My apartment looks out on the Mississippi River, where I watch barges travel back and forth each morning. But on nights when I wake up after midnight, scared and uncertain about what the months and years ahead will hold, I find my mind drifting from river barges back to my adopted hometown of Baltimore, of oceans and sailing ships.

Usually I think of anchors as something to keep us in place, to hold us steady as the world around us moves. But there’s at least one other use for an anchor. Imagine an old sailing ship: on a big, 150-foot schooner, there aren’t any motors or oars on the boat itself. The ship is designed to work with the wind; when you’re out in the open sea with the wind at your back, it cuts through the waves fast and straight.

But how does the ship get out of port? What do you do when the wind isn’t at your back, but coming straight at your face? Maybe you’re stuck, no wind to be had at all.

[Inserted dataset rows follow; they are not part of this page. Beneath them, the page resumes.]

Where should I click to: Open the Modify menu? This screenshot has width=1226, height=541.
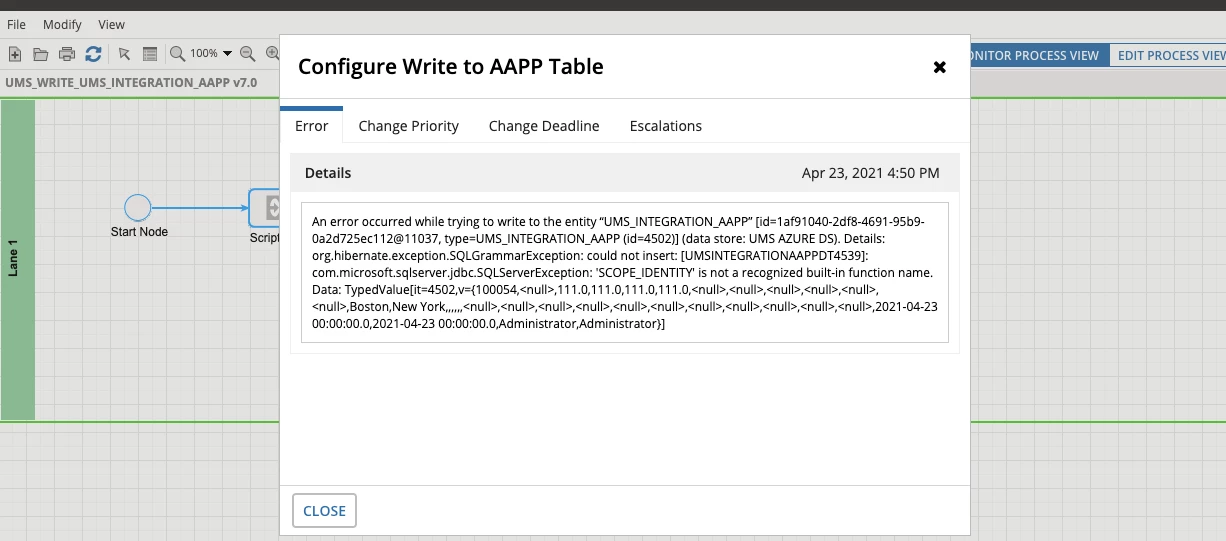pos(62,24)

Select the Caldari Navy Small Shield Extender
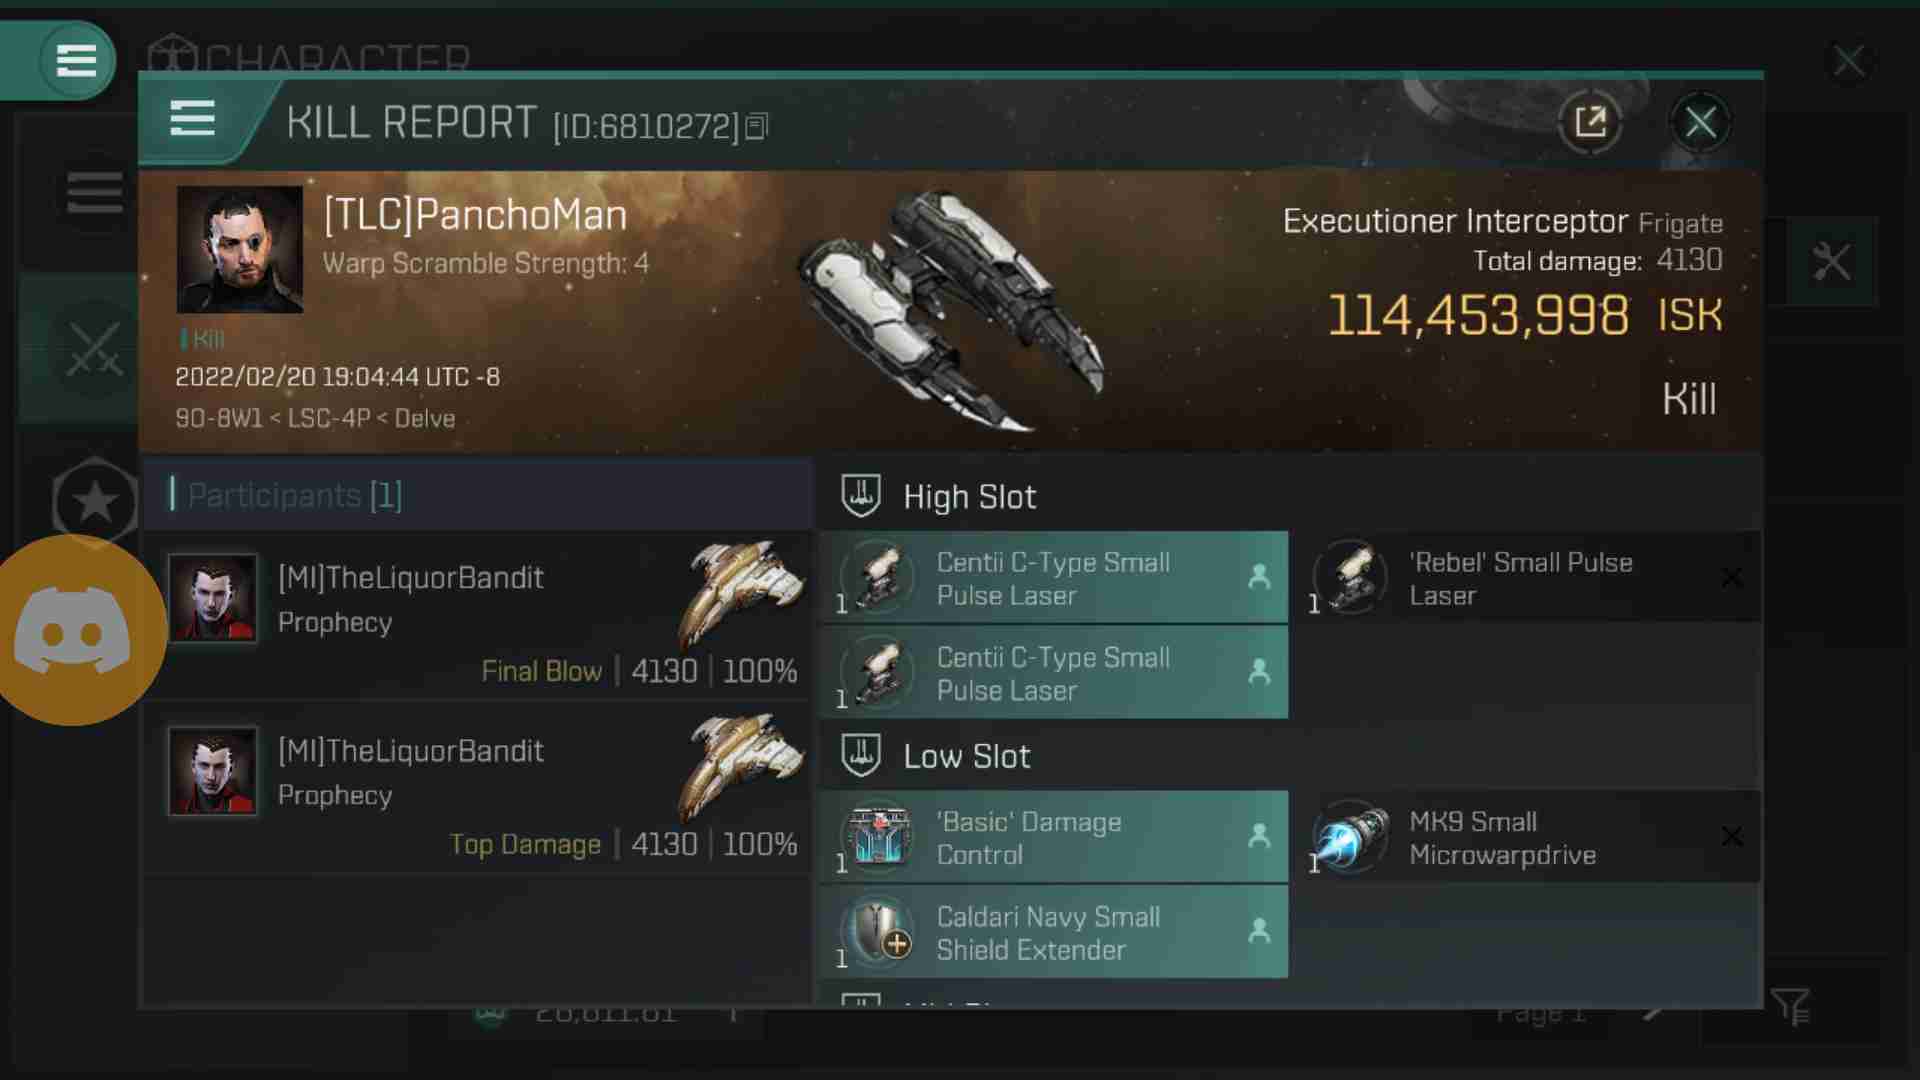click(x=1054, y=932)
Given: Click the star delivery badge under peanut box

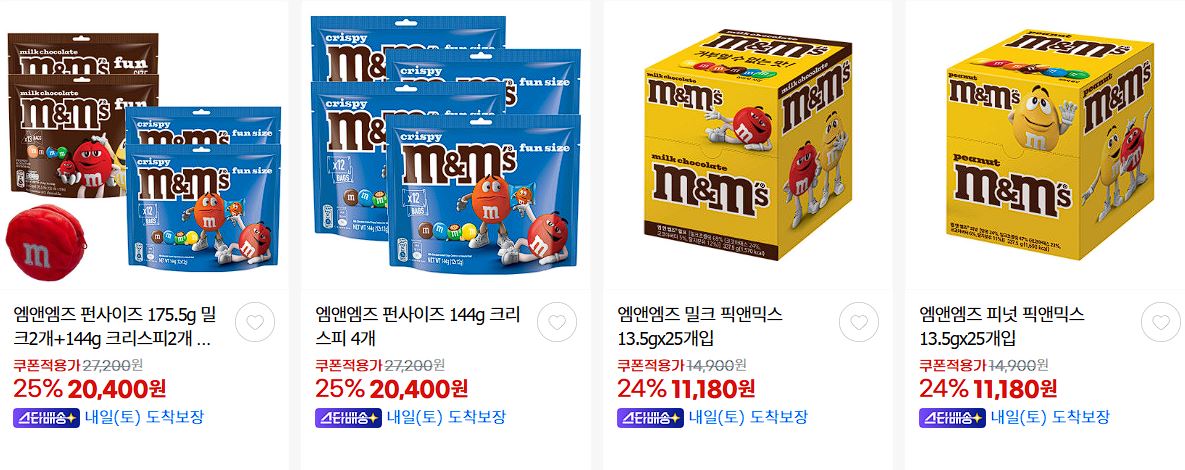Looking at the screenshot, I should tap(952, 418).
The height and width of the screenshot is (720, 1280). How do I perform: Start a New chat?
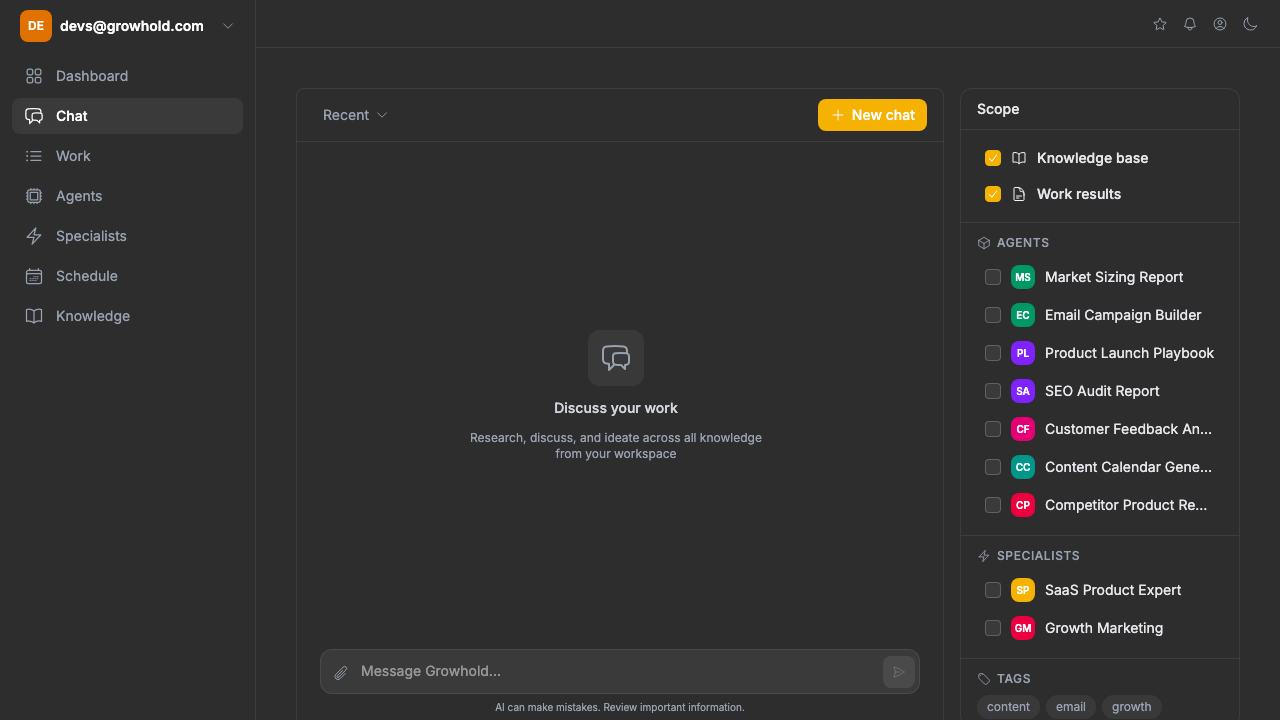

There’s at least one other way to use an anchor, called warping. The crew of a becalmed ship would take a kedge anchor and put it in a rowboat. A crew rowed it as far as they could out in front of the ship, and dropped the anchor. The crew aboard the ship hauled on the anchor—not bringing it up, but bringing the ship slowly overtop of the anchor. Then they pulled the anchor up, put it back on the rowboat, and repeated the process. It’s not fast, and it takes an enormous amount of work from many people working together, but in this way even the largest sailing ship can move forward without any wind.

I think of an anchor as a kind of motivation when the wind is against us. Hope doesn’t require that the wind be at our backs; it’s not moored to a certain understanding of the experienced world. Hope is challenging, if not impossible, to grasp alone. Hope, in this sense, is a discipline to anchor myself to something that I can’t quite grasp yet, but I trust is there—and a discipline to pull towards that goal together, one day at a time.

Prayer

God of all that is spoken and all held too close to be said aloud, help us to hold on to hope. When we find ourselves becalmed, remind us to drop an anchor over the horizon; pull along with us as we haul toward a more hopeful horizon.